*Dataset entries*:

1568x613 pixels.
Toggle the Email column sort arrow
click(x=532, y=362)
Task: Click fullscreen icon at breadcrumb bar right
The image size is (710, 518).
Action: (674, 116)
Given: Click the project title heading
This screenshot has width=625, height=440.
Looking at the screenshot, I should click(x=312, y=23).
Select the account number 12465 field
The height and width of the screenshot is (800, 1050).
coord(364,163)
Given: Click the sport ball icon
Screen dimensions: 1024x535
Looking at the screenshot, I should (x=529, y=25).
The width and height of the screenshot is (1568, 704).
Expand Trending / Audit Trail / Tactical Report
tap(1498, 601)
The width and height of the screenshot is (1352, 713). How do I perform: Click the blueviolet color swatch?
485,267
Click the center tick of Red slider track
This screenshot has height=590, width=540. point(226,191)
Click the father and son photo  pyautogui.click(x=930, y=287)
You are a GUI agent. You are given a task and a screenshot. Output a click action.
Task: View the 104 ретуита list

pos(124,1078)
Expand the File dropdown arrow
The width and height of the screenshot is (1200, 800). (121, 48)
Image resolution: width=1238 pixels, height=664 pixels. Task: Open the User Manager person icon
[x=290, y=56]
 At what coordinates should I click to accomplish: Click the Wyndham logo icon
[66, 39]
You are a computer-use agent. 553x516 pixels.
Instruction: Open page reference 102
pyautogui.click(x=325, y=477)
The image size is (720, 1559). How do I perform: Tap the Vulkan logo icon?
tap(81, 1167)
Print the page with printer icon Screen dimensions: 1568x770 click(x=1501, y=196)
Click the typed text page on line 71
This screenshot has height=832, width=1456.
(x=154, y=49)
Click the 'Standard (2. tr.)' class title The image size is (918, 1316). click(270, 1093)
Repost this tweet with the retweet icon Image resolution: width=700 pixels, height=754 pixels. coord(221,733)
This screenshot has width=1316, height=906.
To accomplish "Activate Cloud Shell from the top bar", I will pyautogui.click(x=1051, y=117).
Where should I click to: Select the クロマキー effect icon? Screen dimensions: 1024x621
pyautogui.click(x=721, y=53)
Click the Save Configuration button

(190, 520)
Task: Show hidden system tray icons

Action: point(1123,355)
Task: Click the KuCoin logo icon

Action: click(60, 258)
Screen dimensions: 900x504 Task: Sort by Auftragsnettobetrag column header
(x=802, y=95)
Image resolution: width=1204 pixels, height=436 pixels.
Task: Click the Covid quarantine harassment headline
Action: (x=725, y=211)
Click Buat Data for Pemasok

*Activity*:
Looking through the records, copy out every line in which the word "agent" is found.

*Your response*:
You are a GUI agent. You are given a task and a screenshot. Output a click action.
You are a computer-use agent. 553x516 pixels.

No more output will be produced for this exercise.